Qualche questione intanto?

Intervento: si è specificato bene il compito dell’analista della parola, sufficientemente bene, certo bisogna dirne ancora parecchio… è costrittivo… il linguaggio che pensa se stesso… l’analista della parola ha a che fare con i luoghi comuni e quindi con la non esistenza che il linguaggio produce… il paradosso del paradosso… uno dei più grossi paradossi il linguaggio produce la non esistenza insieme all’esistenza…

Perché è un paradosso?

Intervento: perché nel discorso occidentale la questione del ciò che è e ciò che non è… queste istanze metafisiche che funzionano così, l’analista della parola ha a che fare con i discorsi delle persone che producono in qualche modo ciò che non è, una paura, per esempio, una paura è la produzione della non esistenza di qualcosa, in effetti se uno ha paura di qualche cosa immagina che questo qualcosa non sia ancora lì in quel momento ma è qualcosa che potrà succedere, in questo senso parlavo di non esistenza…

Una persona può avere paura di qualcosa che è presente…
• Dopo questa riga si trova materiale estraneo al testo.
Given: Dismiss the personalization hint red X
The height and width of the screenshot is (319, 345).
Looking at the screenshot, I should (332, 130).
Intervento: se si può considerare il linguaggio certamente, ma quando una persona si trova a raccontare o a raccontarsi la sua paura, l’oggetto della sua paura è qualche cosa che la persona attende…

E se è presente?

Intervento: se è presente non ha più paura perché se no sarebbe una contraddizione, non sarebbe più paura a quel punto la questione sarebbe già… io ho paura di qualche cosa che deve avvenire non ho paura per qualcosa che c’è, c’è nei miei pensieri, nelle mie fantasie ma non c’è in presenza… io ho paura dell’assassino, questa paura questa fobia di un assassino che individuo in ciascuna persona oppure in un assassino che mi perseguita o che inferisco o in qualcuno che mi vuole male… ma questo non c’è se ci fosse io non parlerei di paura… se così fosse sarebbe già compiuto…

Intervento: però se uno col coltello mi corre dietro e vuole ammazzarmi…
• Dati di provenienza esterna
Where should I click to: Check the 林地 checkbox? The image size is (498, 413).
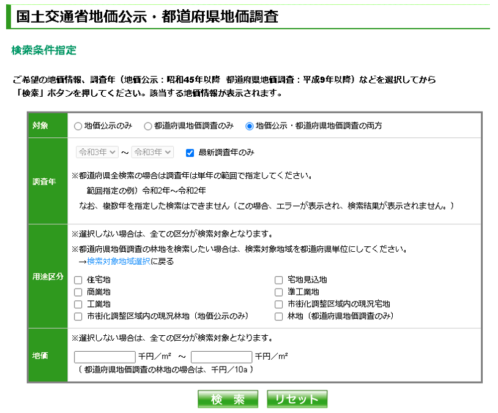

Intervento: questa è un’altra questione, io sto parlando della paura, quando uno ha paura di qualche cosa…

Intervento:  sì, sì in genere viene proiettata nel futuro… però…

Intervento: però in quel caso l’utilizzo che ne fa il linguaggio di queste proposizioni non si chiama propriamente paura, quella si chiama in un altro modo… ho paura di un pericolo ha anche un’altra accezione… se uno è dietro di me con il coltello…

Cos’è?

Intervento: è angoscia quasi come se ci fosse l’individuazione dell’assassino…

C’è qualcosa in ciò che dice Beatrice che è interessante anche se…

Intervento: sì, in genere è la fantasia che crea la paura…

Intervento: io parlavo dell’esistenza e della non esistenza che crea il linguaggio, era un esempio quello della paura…

Occorre precisare, per esempio: i civili che si trovano nel Libano sotto le bombe degli Israeliani, possono avere paura? Le probabilità di morire sono alte quindi il pericolo è presente, è presente sotto forma di cannoni che sparano, però è anche vero che la paura in effetti è di ciò che questo potrebbe comportare, appunto una bomba che cade sulla casa e che la fa saltare per aria con me dentro, cosa che ancora non si è verificata, si verificherà, forse sì o forse no, però è l’attesa di qualche cosa, nel momento in cui ciò che mi fa paura è in atto, cioè si sta verificando, allora la paura non c’è, se sono ancora vivo c’è invece il darmi da fare per salvare la pelle eventualmente. La paura è sempre per qualche cosa che sta per avvenire, anche se è una bomba che sta per arrivare e si sente già il fischio…

Intervento: sì però se qualcuno mi corre dietro con il coltello per piantarmelo nella schiena a questo punto…

Mentre il coltello entra nella sua schiena lei cessa di avere paura, ciò che le fa paura è quello che potrebbe accadere non ciò che sta accadendo…

Intervento: ma se uno ha paura di una mosca bianca? Stessa cosa, è una cosa che costruisce lui ma ha paura allo stesso modo…

È sempre la paura per qualche cosa che si teme possa accadere, che sia fantastico o sia reale comunque non è ancora accaduto, io ho paura adesso per qualcosa che temo che succederà…

Intervento: no, ma anche vedere l’oggetto di paura…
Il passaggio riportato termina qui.